Kisah “Pangeran-Hakim” ini telah dibumbui oleh seorang dramawan Falano terkenal dan menjadi drama populer. Dalam adaptasinya, sang pangeran jatuh cinta dengan seorang rakyat biasa yang seharusnya ia hakimi, yang menyebabkan kisah cinta terlarang antara penjahat dan hakim—yang juga bersaudara. Kisah cinta tragis ini menjadi klasik yang dicintai di teater Falano.
Meskipun dikenal luas, kisah itu tidak pernah dianggap sebagai kebenaran. Tokoh-tokohnya memang nyata, tetapi alur ceritanya fiktif—sebuah mitos khayalan yang hanya dipercaya oleh rakyat jelata.
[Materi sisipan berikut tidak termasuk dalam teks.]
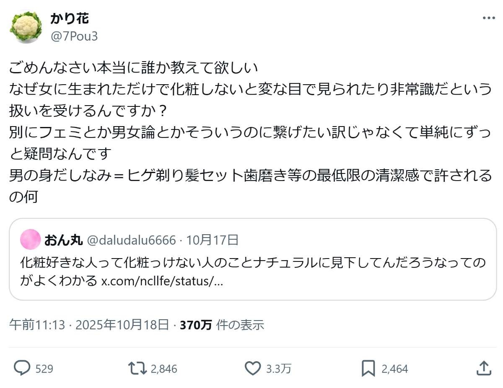Click the 10月17日 quoted post date
Viewport: 503px width, 388px height.
(x=213, y=240)
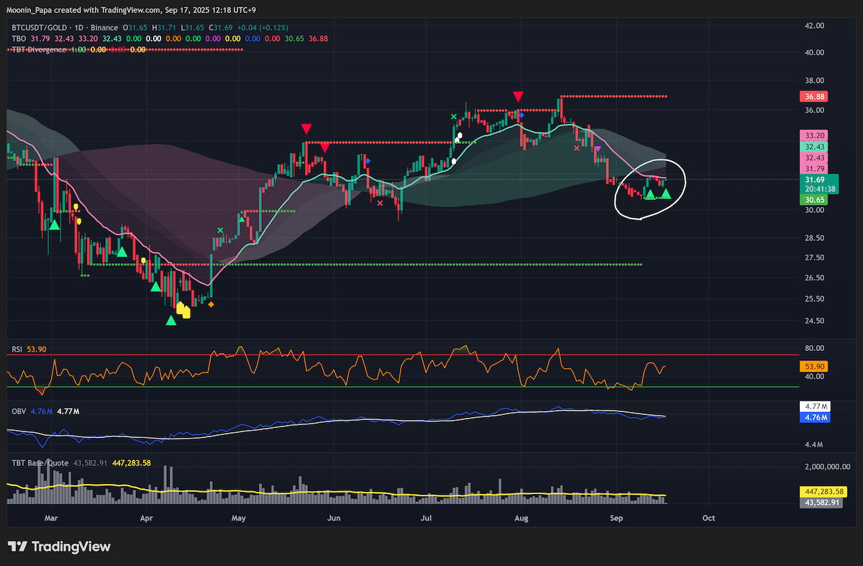Select the TBO indicator legend
Screen dimensions: 863x566
click(19, 38)
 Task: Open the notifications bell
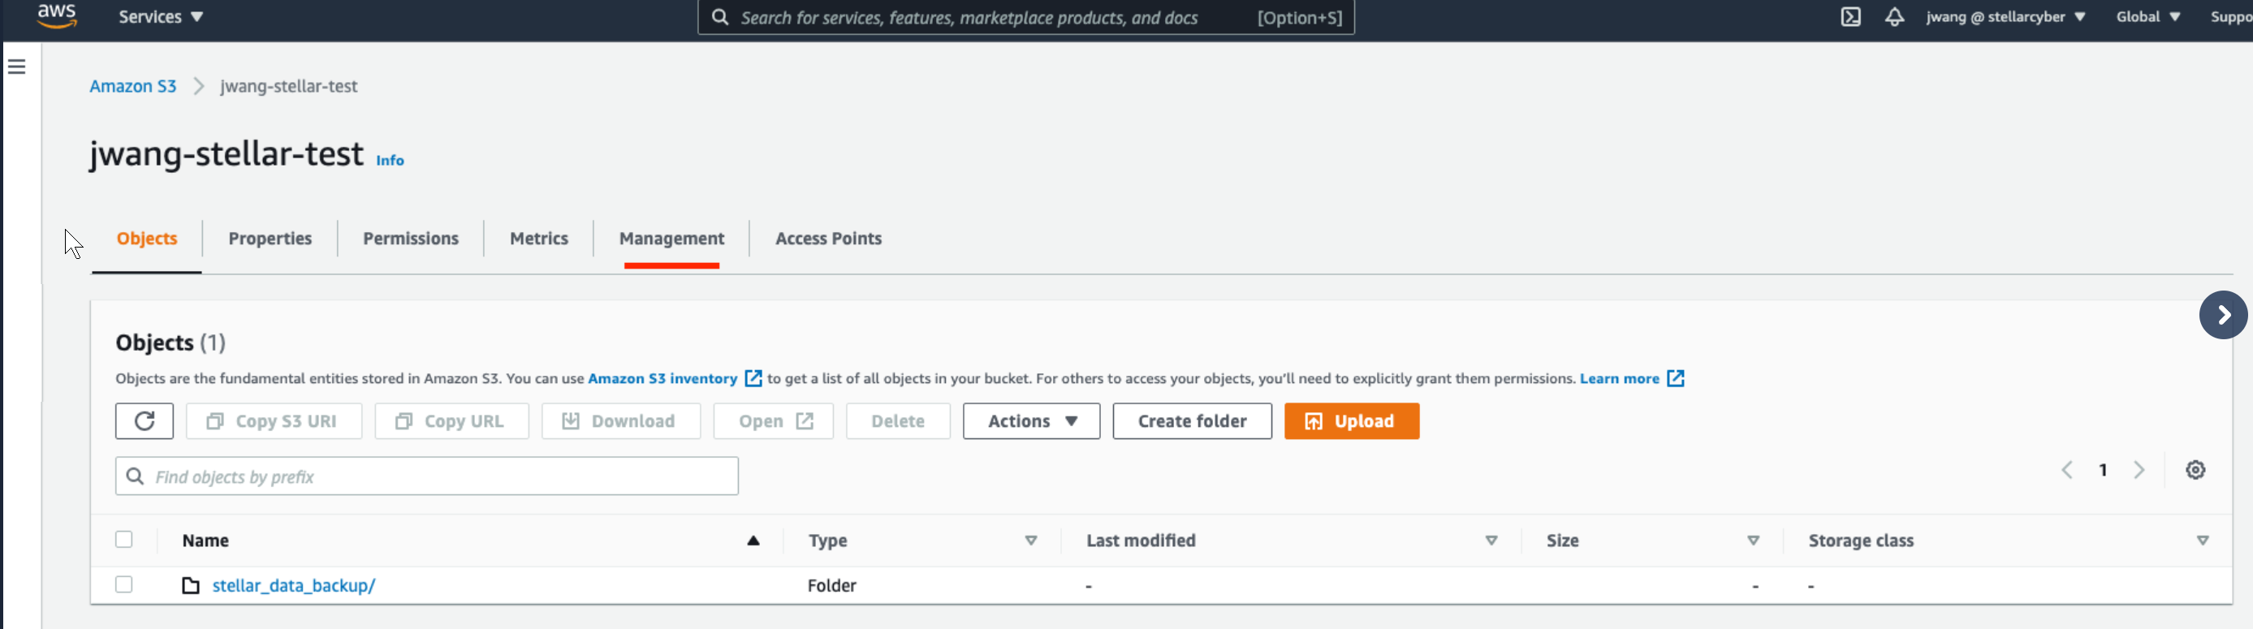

Berapa pun banyak orang yang mempercayainya, kisah itu tidak pernah menjadi kenyataan.
Tetapi…
Dorothy bukanlah “sembarang orang.”
Kini, dia adalah penguasa Takhta Takdir—semacam Penentu Sejarah. Kehendaknya telah menjadi ukuran sejarah itu sendiri.
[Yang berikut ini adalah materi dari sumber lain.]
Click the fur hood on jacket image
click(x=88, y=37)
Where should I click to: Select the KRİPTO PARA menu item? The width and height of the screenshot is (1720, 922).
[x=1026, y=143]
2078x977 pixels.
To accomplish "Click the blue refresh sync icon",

“Meskipun aku belum bisa ikut campur dalam sejarah tingkat ilahi, aku seharusnya bisa memodifikasi sejarah duniawi…”
Sambil berpikir demikian, Dorothy menatap halaman yang tak terlihat itu dan berbicara dengan suara rendah.
“Atas nama Penguasa Takdir… aku menjatuhkan hukuman—sejarah ini akan berlaku.”
Dengan pernyataannya, label “sejarah semu” pada halaman fiktif itu lenyap. Pada saat itu, dunia bergeser secara halus. Banyak detail kecil—yang tak terlihat oleh orang awam—mulai berubah secara diam-diam.
Setelah putusan selesai, Dorothy berhenti sejenak—menunggu.
Benar saja, tak lama kemudian, suara Nephthys bergema penuh kegembiraan di benaknya.
“Nona Dorothy! Kita berhasil! Keturunan keluarga Petty itu—yang awalnya tidak memiliki hubungan jelas dengan garis keturunan Bourbon—sekarang tiba-tiba memiliki hubungan garis keturunan dengan Charles! Silsilah garis keturunan itu baru saja muncul! Tadi tidak ada!”
Nephthys melaporkan dengan gembira. Mendengar ini, Dorothy tersenyum tipis. Eksperimennya berhasil.
Kini, sebagai penguasa Takhta Takdir dan pemegang otoritas ilahi Arbiter Surga yang jatuh, Dorothy telah melampaui bahkan mantan dewa Takdir. Dia telah menjadi entitas “Wahyu” terkuat dalam beberapa milenium terakhir—cukup kuat untuk melakukan apa yang dulunya tampak mustahil.
Seperti sekarang—menilai dongeng pinggiran dan menulis ulang sejarah. Mengubah legenda yang dibuat-buat menjadi kebenaran.
Keputusannya mengubah masa lalu dan membentuk kembali masa kini. Garis keturunan Victor Petty telah berubah—ia benar-benar menjadi putra haram Charles. Istri sang Adipati, Olissa, benar-benar telah melahirkan seorang anak bagi Raja.
Awalnya, Sekte Afterbirth menggunakan kekuatan ilahi untuk memutuskan semua ikatan mistik yang terkait dengan garis keturunan Charles. Tetapi sekarang Dorothy secara retroaktif telah mencangkokkan cabang baru ke pohon keluarganya—sebuah hubungan yang tidak tercakup oleh pemutusan awal.
Pada intinya, dia telah menemukan garis keturunan yang tidak terkait, menyatakan “yang ini sekarang milik Charles,” dan secara paksa menghubungkannya. Akibatnya, Nephthys sekarang dapat menelusuri ingatan Charles melalui garis keluarga Petty. Dan satu-satunya harga yang harus dibayar… adalah Duke Jacques yang sudah lama meninggal dikhianati lebih parah lagi.
Dengan koneksi baru yang terjalin, Dorothy menggunakan saluran informasi tersebut untuk merasakan kemajuan penelusuran ingatan Nephthys. Dan tepat ketika Nephthys mulai mengakses ingatan Charles—tepat ketika gambar-gambar itu mulai muncul—
Suatu kekuatan ilahi yang dahsyat tiba-tiba muncul.
Serangan itu menerjang lurus ke arah ikatan garis keturunan yang baru terbentuk—bertujuan untuk memutusnya seketika.